Equity markets had another quietish but positive week, with global equities gaining 0.7% in local currency terms and 1.1% in sterling terms. Bonds were down slightly.
This was the fourth week of equity gains, at least in sterling terms, with returns boosted by the pound unwinding part of its marked rise against the dollar earlier in the year. It is back down to $1.34 from an end-June high of $1.37. The retreat has largely been a result of the dollar recovering a bit of its losses and is likely to prove only temporary with US policy leading in time to a renewed decline.
The US as ever was centre stage last week. First off, we had the June inflation data. This showed inflation edging higher as tariffs started to boost prices in some sectors. Headline inflation rose to 2.7% while the more important core rate edged up to 2.9%. Still, there was no big surprise.
Then mid-week, Trump livened things up briefly, asking lawmakers whether he should fire Jerome Powell, the Fed Chair. The resulting wobble in the dollar and US Treasuries, however, proved short-lived as Trump then proceeded to say he was unlikely to do so.
We also had the big US banks kick off the second quarter reporting season. Helped by an upturn in trading revenues, their results beat expectations and painted a reasonably positive picture. Even so, earnings growth for the S&P 500 this quarter is still forecast to slow significantly to 7% from gains of around 15% in the previous two quarters.
Meanwhile Chinese equities, which have lagged recently, were up a strong 4% over the week, helped by news that GDP growth slowed a little less than expected in the second quarter to 5.2%. Growth should slow further later this year as US tariffs will take their toll and the downturn in the property sector remains a drag. But the slowdown should be limited as further policy stimulus measures will no doubt be implemented as the authorities try to hit their growth target for the year of around 5%.

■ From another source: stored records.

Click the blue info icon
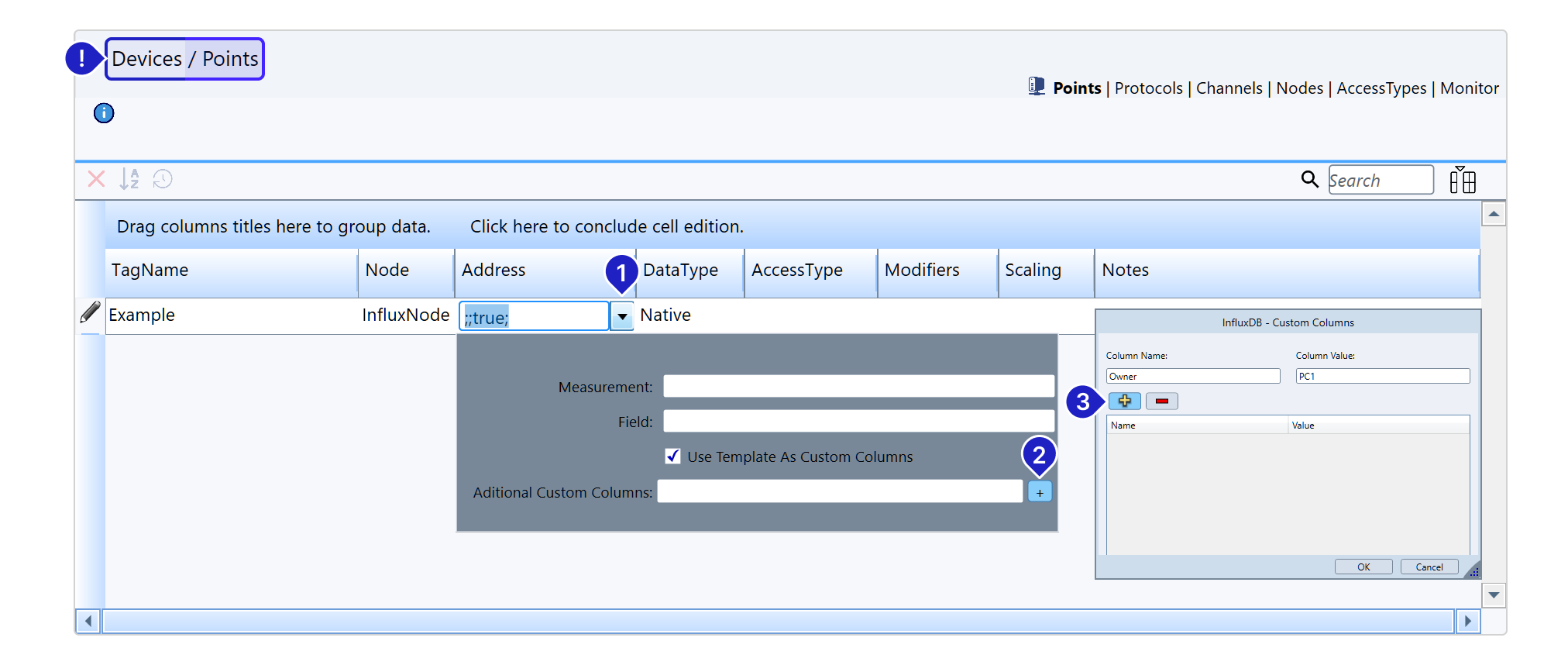The width and height of the screenshot is (1568, 665). [x=104, y=113]
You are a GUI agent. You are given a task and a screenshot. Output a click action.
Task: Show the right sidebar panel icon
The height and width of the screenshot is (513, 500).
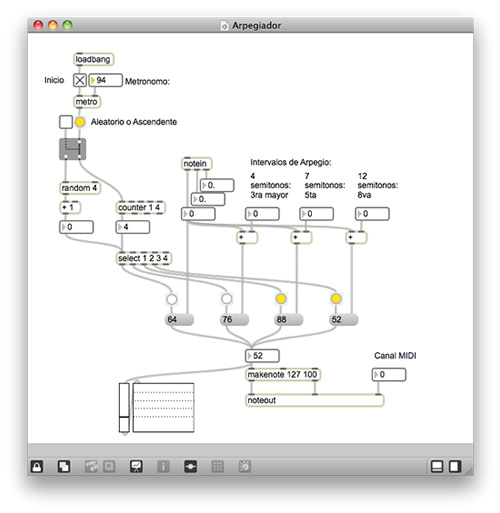[455, 466]
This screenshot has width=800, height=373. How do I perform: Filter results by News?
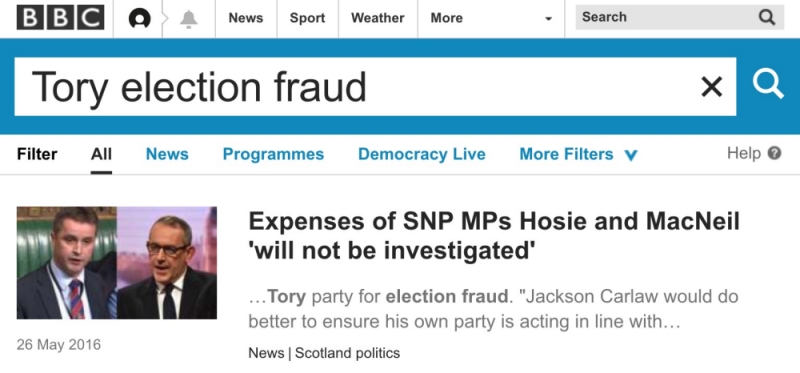(x=167, y=154)
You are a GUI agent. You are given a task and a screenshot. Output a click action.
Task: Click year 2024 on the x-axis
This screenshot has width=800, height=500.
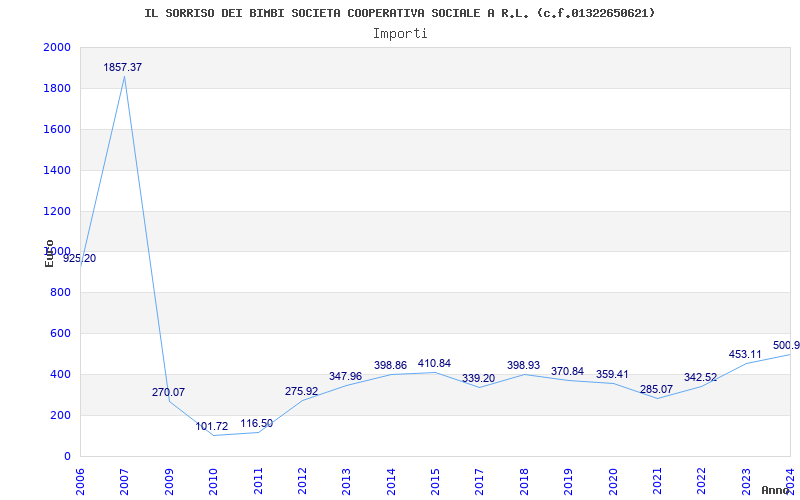point(790,478)
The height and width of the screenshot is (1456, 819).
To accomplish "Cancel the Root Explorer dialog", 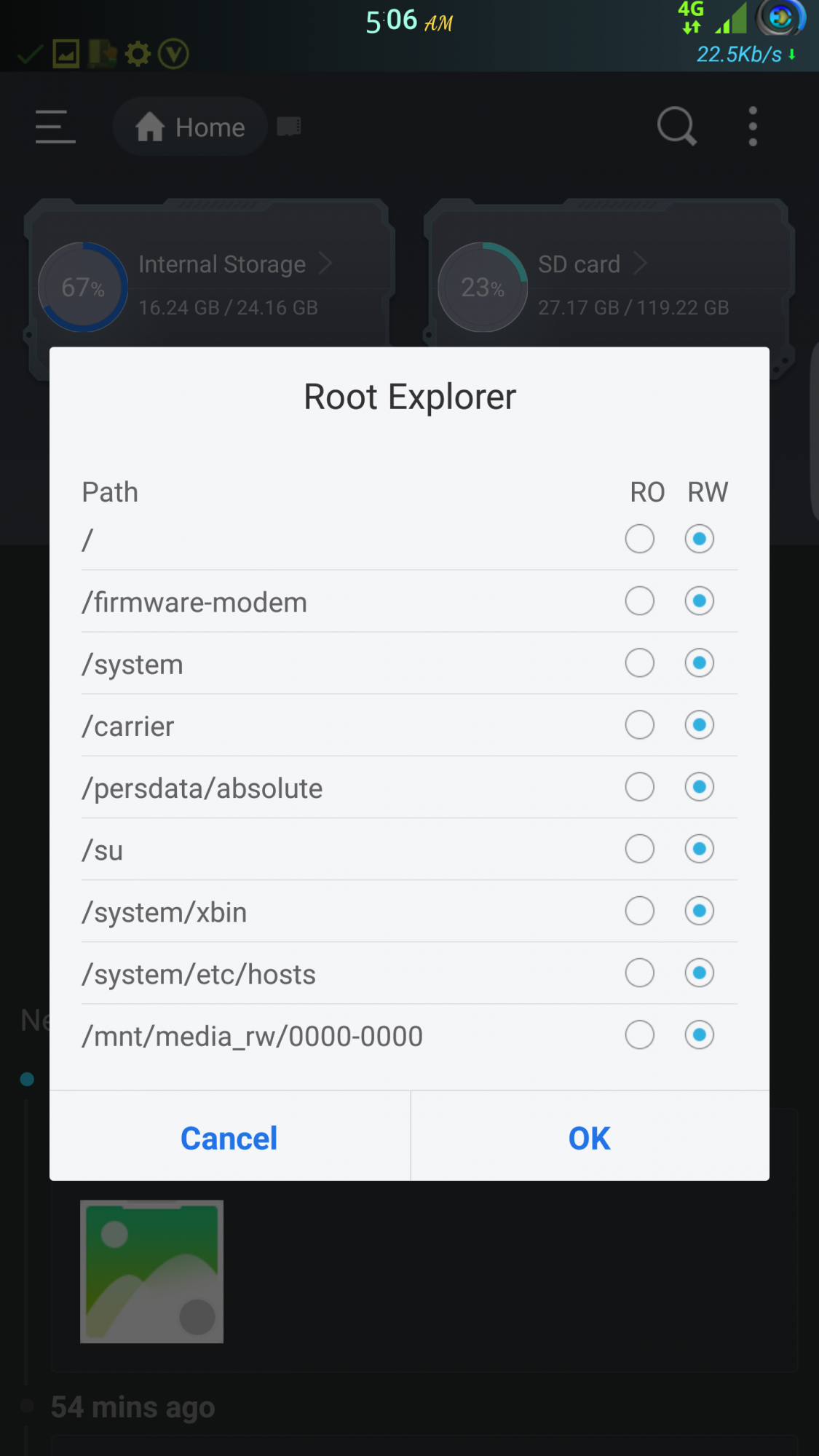I will pyautogui.click(x=229, y=1138).
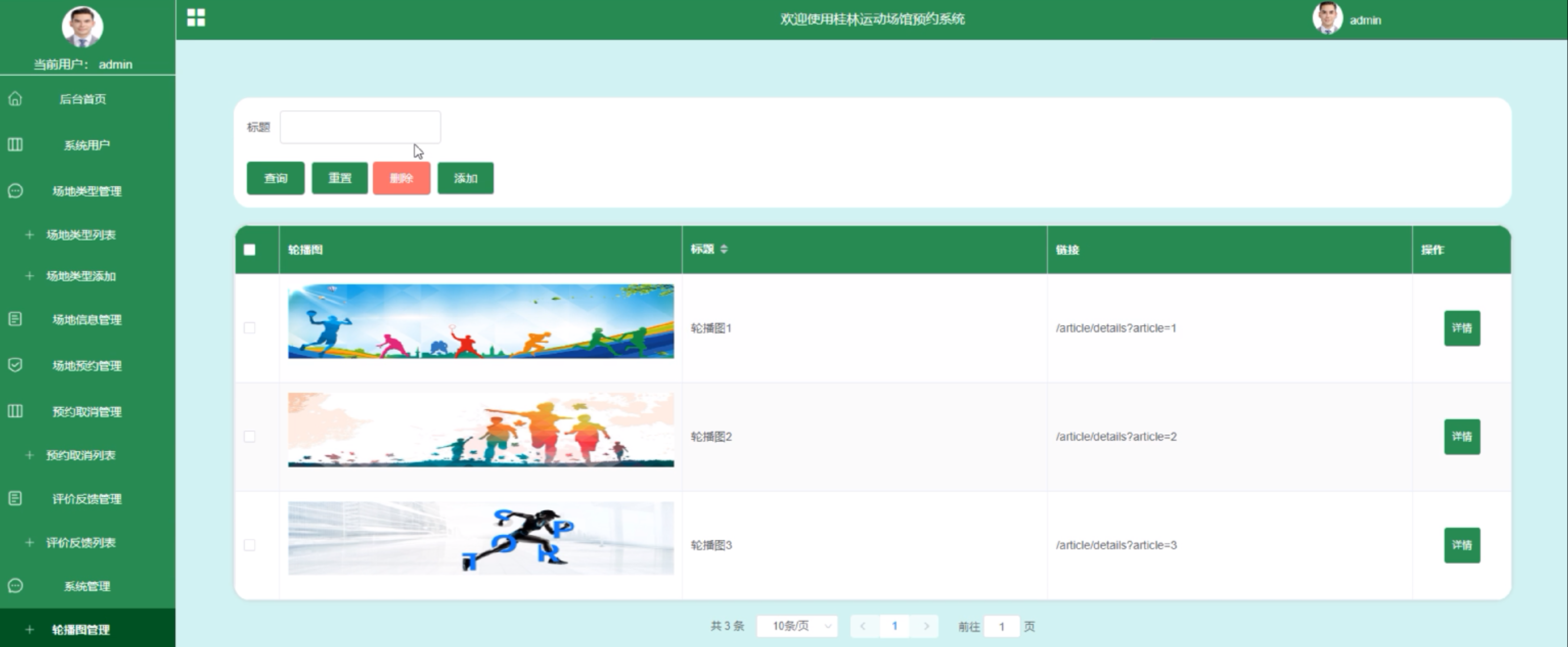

Europe drew up the rear last week with markets down 0.1%. Discouraging comments about prospects of an EU-US trade agreement contributed to the downbeat mood given the US threat of a 30% tariff from 1 August if no deal is reached by then.
Here in the UK, the market was up 0.6% with the FTSE 100 testing the 9000 mark for the first time despite the release of some disappointing inflation numbers. The headline inflation rate increased in June to 3.6% from 3.4% and the core rate to 3.7% from 3.5%. Services remain the main problem area with inflation here unchanged at 4.7%.
Wage growth, however, moderated in May to 5.0% and payroll employment has been contracting slowly in recent months. This weakening in the labour market means the Bank of England looks set to continue cutting rates once a quarter despite the disappointing inflation numbers, with the next 0.25% reduction likely on 7 August.
Lastly, there was Rachel Reeves’s Mansion House speech to the great and the good in the UK financial world. This turned out to be a bit of a damp squib. Although there are moves to reduce the regulatory burden on the financial sector in a bid to boost growth and stimulate investment in UK equities, there was some disappointment over the relatively timid nature of the reforms.
This coming week, the main macro news is on Thursday with July business confidence numbers released for the US, EU and UK and the ECB meeting, although it looks certain to leave rates unchanged at 2.0%.